The Russian Foreign Intelligence Service, also known as SVR, has been exploiting five known vulnerabilities in multiple infrastructure products as part of its cyberespionage activities. The FBI, CISA, and NSA have published a joint advisory warning about ongoing attacks against U.S. targets. The vulnerabilities exist in Fortinet, Zimbra, Pulse Secure, Citrix, and VMware products.
What has happened?
The advisory disclosed that the Russia-based cyberespionage group is exploiting five flaws to obtain login credentials. Further, it was using these credentials to break into networks of organizations and government agencies.
- The vulnerabilities listed in the advisory include CVE-2018-13379 (Fortinet), CVE-2019-9670 (Zimbra), CVE-2019-11510 (Pulse Secure), CVE-2019-19781 (Citrix), and CVE-2020-4006 (VMware).

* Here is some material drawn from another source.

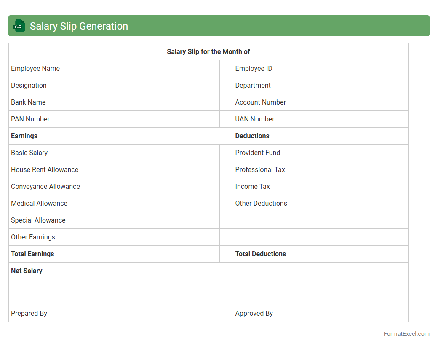Click the PAN Number value cell
This screenshot has width=438, height=346.
click(226, 119)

- The exploited vulnerabilities are old and have already been addressed by their respective vendors. However, many organizations are yet to patch them in their networks, exposing them to attacks.

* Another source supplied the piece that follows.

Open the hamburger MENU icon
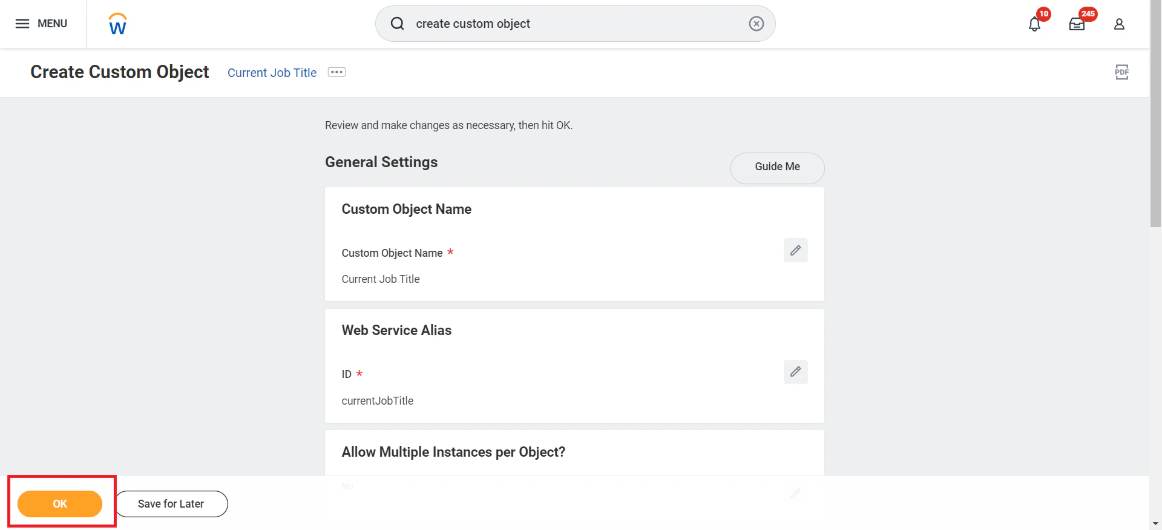Viewport: 1162px width, 530px height. pyautogui.click(x=22, y=24)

- According to the advisory, the U.S. government agencies, critical infrastructure, and allied networks are being regularly scanned, exploited, and targeted by Russia-based cyber actors.
The techniques used by attackers
The advisory included details about the multiple techniques employed by the threat actor in its ongoing attacks:
- The attackers have used multiple techniques, such as exploitation of public-facing applications (T11902), external remote services (T1133), and supply chains (T1195).
- In addition, they leveraged valid accounts (T1078), abused software for credential access (T1212), and forged web credentials: SAML tokens (T1606.002).
The advisory recommends quick mitigation against all the exploited vulnerabilities constantly being utilized by Russian state-sponsored threat actors in their attacks. In addition, it is always recommended that organizations have a robust patch management system to apply important patches as soon as they are released.